The request:
Rewrite the data from the line containing "Where should I click to: Open the" through the end of the data, inclusive, replacing "dropdown" with "drop-down list" and changing nothing else. Omit the pictures from the answer.

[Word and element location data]
====
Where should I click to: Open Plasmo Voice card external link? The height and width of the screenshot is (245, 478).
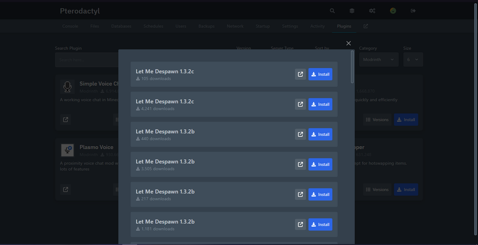[65, 189]
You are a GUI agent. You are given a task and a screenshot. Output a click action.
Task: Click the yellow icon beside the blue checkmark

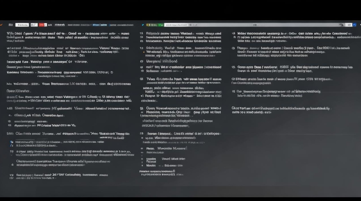coord(148,25)
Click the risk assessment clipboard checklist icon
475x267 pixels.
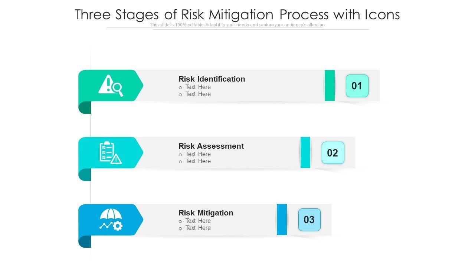tap(111, 152)
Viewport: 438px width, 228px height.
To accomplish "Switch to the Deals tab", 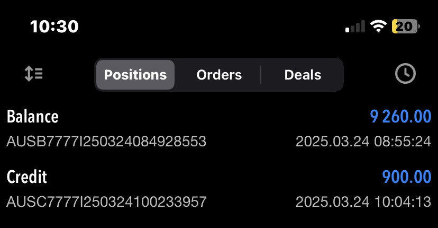I will [x=303, y=75].
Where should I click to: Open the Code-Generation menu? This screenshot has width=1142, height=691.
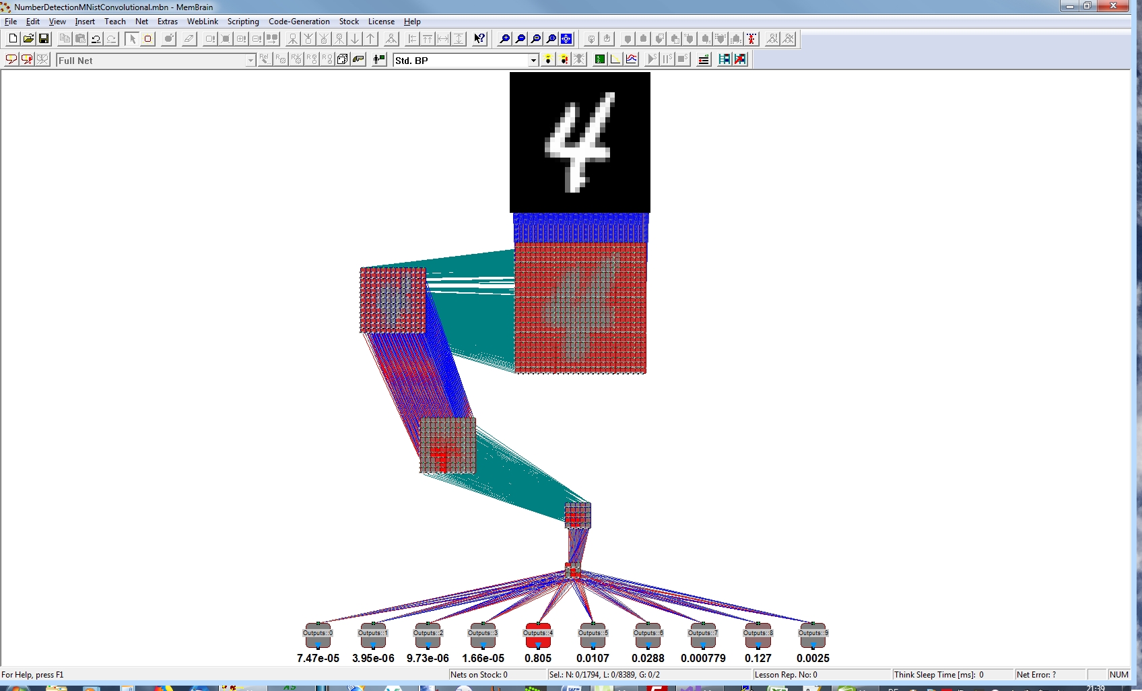[x=299, y=22]
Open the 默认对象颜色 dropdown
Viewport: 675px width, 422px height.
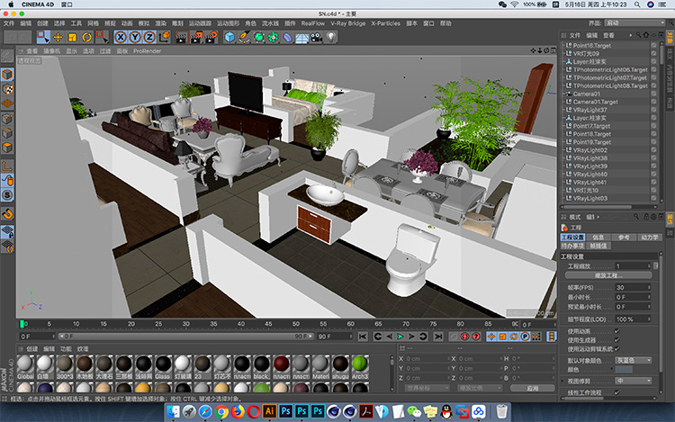[634, 361]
====
Solution for this exercise:
Where should I click to: Open the Code-Generation menu? This screenshot has width=1142, height=691.
[x=299, y=22]
Open the 默认对象颜色 drop-down list
Viewport: 675px width, 422px height.
[634, 361]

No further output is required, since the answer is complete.